§ TASK DESCRIPTION
Reproduce every line below exactly as written; do not include the images.

[DATASET RECORDS Boundary: Start]

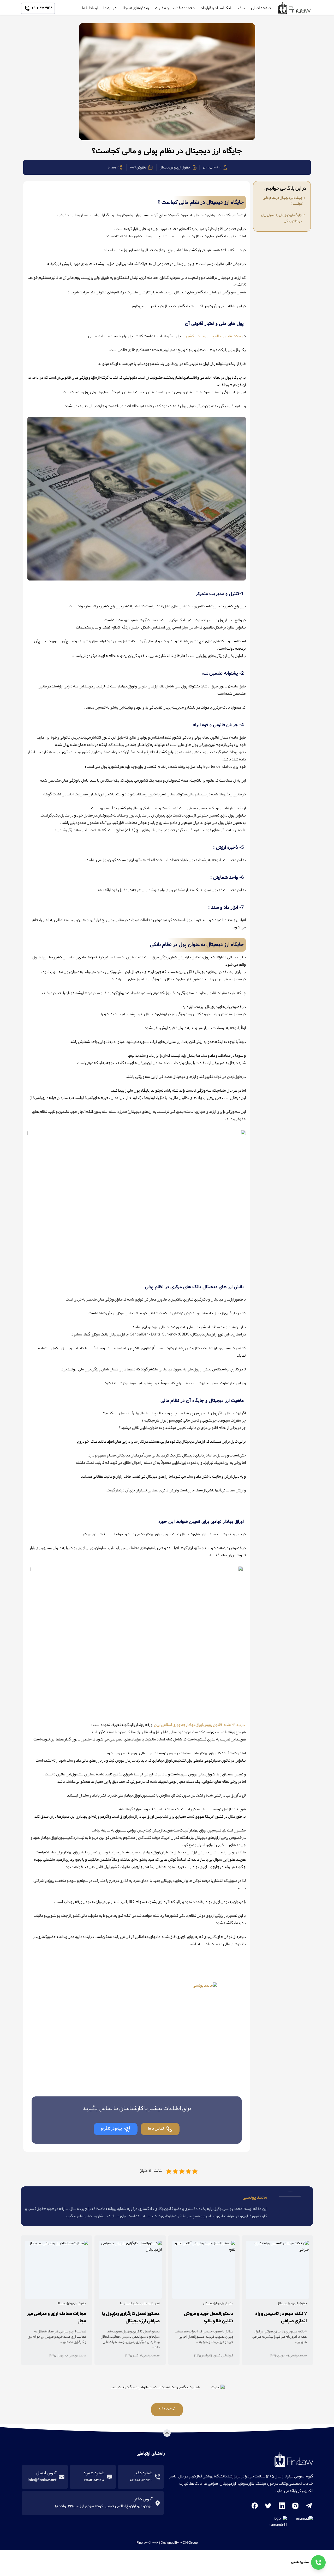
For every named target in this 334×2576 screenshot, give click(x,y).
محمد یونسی (211, 167)
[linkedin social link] (282, 2505)
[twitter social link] (268, 2505)
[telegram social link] (309, 2505)
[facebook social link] (254, 2505)
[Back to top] (167, 2433)
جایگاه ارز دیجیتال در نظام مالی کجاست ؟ (283, 201)
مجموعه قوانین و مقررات (175, 8)
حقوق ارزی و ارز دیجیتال (175, 168)
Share (112, 168)
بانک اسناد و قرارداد (216, 8)
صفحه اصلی (261, 8)
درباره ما (110, 8)
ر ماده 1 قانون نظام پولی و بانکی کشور (214, 337)
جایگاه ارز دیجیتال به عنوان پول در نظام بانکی (281, 218)
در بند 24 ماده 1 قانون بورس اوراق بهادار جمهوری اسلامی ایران (199, 1725)
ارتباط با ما (90, 8)
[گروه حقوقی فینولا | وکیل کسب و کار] (294, 8)
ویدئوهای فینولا (136, 8)
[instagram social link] (295, 2505)
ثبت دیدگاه (167, 2409)
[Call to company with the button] (318, 2562)
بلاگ (241, 8)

[DATASET RECORDS Boundary: End]

§ ANSWER SECTION
For every named target in this 334×2576 screenshot, give click(x,y).
محمد یونسی (211, 167)
[linkedin social link] (282, 2505)
[twitter social link] (268, 2505)
[telegram social link] (309, 2505)
[facebook social link] (254, 2505)
[Back to top] (167, 2433)
جایگاه ارز دیجیتال در نظام مالی کجاست ؟ (283, 201)
مجموعه قوانین و مقررات (175, 8)
حقوق ارزی و ارز دیجیتال (175, 168)
Share (112, 168)
بانک اسناد و قرارداد (216, 8)
صفحه اصلی (261, 8)
درباره ما (110, 8)
ر ماده 1 قانون نظام پولی و بانکی کشور (214, 337)
جایگاه ارز دیجیتال به عنوان پول در نظام بانکی (281, 218)
در بند 24 ماده 1 قانون بورس اوراق بهادار جمهوری اسلامی ایران (199, 1725)
ارتباط با ما (90, 8)
[گروه حقوقی فینولا | وکیل کسب و کار] (294, 8)
ویدئوهای فینولا (136, 8)
[instagram social link] (295, 2505)
ثبت دیدگاه (167, 2409)
[Call to company with the button] (318, 2562)
بلاگ (241, 8)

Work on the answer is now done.